- Work request
Transcribe each of the entries exactly.

- Items listed in a dataset
....

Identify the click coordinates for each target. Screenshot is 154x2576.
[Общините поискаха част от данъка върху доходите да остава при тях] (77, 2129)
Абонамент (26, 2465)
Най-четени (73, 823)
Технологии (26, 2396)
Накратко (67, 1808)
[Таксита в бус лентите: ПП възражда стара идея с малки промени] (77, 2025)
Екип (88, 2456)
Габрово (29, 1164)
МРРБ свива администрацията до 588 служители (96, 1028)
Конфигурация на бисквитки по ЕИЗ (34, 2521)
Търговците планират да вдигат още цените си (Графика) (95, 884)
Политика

....

- Task solution
Identify the click coordinates for each target. Screenshot is 154x2576.
[Общините поискаха част от данъка върху доходите да остава при тях] (77, 2129)
Абонамент (26, 2465)
Най-четени (73, 823)
Технологии (26, 2396)
Накратко (67, 1808)
[Таксита в бус лентите: ПП възражда стара идея с малки промени] (77, 2025)
Екип (88, 2456)
Габрово (29, 1164)
МРРБ свива администрацията до 588 служители (96, 1028)
Конфигурация на бисквитки по ЕИЗ (34, 2521)
Търговците планират да вдигат още цените си (Графика) (95, 884)
Политика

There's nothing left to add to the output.